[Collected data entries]
■ ■ ■ ■ ■
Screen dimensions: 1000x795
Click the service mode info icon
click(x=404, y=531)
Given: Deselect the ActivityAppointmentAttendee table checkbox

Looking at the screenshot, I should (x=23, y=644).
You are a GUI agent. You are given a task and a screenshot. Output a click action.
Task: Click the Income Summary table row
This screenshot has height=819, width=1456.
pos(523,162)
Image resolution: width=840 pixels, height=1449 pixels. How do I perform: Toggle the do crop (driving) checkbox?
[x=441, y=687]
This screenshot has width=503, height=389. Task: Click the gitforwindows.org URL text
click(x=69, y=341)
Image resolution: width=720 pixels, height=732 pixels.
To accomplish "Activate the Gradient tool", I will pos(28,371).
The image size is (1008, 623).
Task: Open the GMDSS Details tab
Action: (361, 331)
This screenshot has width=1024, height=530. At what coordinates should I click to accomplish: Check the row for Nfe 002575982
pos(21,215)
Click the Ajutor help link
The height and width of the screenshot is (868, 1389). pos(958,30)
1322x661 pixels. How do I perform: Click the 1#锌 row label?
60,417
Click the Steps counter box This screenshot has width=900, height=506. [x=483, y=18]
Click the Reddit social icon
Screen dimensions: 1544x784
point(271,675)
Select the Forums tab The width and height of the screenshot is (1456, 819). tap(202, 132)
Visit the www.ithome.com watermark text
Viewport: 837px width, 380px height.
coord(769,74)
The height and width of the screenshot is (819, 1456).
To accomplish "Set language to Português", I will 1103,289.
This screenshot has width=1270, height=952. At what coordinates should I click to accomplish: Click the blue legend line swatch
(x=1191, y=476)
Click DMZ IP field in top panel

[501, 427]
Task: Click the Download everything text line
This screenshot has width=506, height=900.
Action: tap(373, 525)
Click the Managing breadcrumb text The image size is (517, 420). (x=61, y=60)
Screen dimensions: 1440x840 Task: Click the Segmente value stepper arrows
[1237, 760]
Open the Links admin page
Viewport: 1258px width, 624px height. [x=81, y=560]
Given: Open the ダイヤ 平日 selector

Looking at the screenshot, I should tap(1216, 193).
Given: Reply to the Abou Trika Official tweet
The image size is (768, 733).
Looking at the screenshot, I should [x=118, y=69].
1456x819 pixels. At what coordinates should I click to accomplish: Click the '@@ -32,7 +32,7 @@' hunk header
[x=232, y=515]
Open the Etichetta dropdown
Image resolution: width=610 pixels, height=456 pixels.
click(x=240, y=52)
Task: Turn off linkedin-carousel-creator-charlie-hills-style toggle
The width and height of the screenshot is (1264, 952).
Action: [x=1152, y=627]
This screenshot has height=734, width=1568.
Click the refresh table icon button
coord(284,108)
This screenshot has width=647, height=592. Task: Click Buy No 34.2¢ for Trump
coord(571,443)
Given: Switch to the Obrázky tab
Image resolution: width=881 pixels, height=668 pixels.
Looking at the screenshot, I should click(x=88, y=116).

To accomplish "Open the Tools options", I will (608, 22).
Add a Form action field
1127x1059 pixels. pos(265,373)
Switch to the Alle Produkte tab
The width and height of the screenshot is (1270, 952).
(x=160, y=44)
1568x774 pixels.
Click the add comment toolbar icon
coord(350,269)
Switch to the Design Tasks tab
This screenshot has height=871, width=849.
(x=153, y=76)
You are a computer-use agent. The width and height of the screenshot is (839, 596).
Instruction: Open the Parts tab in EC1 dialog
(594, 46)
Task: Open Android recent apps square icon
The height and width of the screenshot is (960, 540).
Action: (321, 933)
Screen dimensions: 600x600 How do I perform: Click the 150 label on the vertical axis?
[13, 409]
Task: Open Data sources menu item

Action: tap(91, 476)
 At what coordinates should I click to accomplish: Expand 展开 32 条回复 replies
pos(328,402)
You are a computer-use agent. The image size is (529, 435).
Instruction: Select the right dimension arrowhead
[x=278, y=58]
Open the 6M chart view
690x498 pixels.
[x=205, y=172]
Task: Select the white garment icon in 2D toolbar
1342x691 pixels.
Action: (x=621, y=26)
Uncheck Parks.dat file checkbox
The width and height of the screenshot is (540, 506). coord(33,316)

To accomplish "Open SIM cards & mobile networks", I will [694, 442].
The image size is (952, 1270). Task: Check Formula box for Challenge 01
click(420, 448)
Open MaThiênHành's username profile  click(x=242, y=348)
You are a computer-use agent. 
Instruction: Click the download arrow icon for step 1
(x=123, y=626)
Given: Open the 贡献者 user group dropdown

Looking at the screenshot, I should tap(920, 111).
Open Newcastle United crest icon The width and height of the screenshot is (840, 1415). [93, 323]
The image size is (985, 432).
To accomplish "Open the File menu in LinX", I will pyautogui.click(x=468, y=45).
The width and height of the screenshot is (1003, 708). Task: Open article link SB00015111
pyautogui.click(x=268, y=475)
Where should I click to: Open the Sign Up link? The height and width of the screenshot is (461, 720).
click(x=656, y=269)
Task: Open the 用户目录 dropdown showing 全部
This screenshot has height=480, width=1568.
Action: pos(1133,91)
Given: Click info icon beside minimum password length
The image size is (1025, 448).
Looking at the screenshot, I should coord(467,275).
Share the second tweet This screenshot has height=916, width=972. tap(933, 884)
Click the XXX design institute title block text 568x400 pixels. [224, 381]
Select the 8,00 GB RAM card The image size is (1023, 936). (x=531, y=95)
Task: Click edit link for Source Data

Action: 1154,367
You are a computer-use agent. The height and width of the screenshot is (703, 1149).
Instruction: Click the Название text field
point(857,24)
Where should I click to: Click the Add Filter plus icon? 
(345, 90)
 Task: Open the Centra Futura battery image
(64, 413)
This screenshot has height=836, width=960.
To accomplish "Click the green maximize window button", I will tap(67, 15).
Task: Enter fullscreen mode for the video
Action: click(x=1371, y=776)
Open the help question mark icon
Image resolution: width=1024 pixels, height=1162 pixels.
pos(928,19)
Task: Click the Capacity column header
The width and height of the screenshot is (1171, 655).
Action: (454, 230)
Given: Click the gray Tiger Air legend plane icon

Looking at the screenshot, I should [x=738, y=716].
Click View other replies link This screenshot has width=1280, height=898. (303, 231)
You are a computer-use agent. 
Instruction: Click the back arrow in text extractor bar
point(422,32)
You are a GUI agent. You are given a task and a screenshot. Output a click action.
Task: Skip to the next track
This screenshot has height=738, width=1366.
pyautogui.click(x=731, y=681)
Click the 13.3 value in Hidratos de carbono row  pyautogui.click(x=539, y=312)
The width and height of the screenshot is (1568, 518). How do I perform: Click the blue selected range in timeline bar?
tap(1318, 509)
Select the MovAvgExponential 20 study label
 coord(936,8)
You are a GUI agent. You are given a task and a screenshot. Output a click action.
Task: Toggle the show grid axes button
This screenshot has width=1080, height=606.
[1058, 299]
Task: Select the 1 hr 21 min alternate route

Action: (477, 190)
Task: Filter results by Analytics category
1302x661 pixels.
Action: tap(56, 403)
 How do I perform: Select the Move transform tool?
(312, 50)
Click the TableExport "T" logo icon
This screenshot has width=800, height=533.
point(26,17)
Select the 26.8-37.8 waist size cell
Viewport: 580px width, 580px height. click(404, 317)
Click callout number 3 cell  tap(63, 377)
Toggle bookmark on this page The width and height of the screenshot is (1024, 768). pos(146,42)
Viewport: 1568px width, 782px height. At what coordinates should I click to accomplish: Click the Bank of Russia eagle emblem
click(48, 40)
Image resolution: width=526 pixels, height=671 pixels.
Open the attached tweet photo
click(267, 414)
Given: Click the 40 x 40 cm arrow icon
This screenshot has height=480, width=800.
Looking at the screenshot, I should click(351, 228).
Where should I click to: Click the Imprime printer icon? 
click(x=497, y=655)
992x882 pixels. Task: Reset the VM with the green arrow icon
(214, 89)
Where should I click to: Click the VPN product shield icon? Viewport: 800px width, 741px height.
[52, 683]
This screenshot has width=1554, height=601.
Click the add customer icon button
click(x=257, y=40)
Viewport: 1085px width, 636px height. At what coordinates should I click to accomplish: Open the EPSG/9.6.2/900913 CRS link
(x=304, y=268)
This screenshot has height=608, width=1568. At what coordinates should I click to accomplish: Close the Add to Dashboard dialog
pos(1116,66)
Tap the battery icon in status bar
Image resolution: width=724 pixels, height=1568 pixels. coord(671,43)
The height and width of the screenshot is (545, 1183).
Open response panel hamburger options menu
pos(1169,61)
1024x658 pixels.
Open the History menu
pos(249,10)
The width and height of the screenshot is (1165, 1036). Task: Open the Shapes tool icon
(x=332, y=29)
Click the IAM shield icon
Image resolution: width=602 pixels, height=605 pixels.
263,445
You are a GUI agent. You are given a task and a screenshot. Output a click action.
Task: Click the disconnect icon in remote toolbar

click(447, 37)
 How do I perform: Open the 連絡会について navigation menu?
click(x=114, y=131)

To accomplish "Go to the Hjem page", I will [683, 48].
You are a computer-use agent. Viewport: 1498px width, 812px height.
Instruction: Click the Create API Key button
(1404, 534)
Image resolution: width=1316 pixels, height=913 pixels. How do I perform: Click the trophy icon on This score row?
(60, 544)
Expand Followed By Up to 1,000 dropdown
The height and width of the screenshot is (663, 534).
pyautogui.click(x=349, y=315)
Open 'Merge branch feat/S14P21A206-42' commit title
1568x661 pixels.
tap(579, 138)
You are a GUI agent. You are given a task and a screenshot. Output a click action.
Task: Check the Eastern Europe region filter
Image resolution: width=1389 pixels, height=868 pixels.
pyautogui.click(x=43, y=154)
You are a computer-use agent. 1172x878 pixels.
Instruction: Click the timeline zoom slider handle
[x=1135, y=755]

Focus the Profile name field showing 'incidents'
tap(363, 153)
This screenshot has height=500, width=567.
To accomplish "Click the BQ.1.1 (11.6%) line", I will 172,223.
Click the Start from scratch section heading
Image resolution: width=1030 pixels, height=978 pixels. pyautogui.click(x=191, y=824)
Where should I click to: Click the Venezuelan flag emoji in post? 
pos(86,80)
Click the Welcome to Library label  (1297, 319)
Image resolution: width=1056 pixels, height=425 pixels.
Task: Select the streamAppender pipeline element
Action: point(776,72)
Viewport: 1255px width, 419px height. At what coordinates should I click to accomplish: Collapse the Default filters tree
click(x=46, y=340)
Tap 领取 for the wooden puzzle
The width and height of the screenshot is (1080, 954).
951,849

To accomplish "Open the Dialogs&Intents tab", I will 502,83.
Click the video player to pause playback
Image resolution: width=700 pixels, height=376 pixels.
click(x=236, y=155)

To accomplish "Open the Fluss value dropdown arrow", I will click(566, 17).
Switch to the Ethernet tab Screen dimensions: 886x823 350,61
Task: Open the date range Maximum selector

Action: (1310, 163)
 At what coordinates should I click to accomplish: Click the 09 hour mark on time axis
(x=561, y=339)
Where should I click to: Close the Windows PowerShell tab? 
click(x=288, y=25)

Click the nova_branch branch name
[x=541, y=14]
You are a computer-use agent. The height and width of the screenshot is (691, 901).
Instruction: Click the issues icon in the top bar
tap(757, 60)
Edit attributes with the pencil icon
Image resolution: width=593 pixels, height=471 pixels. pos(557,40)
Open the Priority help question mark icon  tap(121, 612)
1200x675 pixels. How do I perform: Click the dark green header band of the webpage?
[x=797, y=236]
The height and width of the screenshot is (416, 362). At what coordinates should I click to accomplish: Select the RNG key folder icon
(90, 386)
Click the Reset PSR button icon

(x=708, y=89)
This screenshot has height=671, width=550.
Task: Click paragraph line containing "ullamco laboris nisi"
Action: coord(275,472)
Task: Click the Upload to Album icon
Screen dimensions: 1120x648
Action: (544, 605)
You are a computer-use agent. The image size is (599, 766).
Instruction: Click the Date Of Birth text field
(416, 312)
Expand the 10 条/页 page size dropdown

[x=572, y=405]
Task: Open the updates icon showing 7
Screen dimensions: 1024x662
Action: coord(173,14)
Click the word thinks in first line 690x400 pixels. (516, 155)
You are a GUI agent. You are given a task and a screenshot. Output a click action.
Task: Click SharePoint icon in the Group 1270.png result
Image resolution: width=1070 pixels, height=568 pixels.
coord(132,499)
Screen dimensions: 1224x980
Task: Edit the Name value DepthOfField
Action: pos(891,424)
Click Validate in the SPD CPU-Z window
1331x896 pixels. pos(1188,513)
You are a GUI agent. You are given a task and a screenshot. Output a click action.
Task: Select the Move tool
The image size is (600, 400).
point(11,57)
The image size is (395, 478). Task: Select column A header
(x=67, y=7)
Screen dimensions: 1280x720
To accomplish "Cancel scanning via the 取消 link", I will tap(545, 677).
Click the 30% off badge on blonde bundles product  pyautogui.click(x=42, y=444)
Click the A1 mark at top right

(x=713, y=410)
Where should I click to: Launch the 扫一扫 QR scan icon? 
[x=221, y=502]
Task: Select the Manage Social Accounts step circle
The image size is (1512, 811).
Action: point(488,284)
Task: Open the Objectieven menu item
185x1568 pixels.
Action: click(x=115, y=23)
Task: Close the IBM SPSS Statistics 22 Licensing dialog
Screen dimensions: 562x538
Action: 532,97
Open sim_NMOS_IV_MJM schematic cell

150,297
■ ■ ■ ■ ■
▸ Problem to solve
Lines above that include the string "title" need to be copied.

▸ Exercise answer
Click the XXX design institute title block text 568x400 pixels. [224, 381]
Open 'Merge branch feat/S14P21A206-42' commit title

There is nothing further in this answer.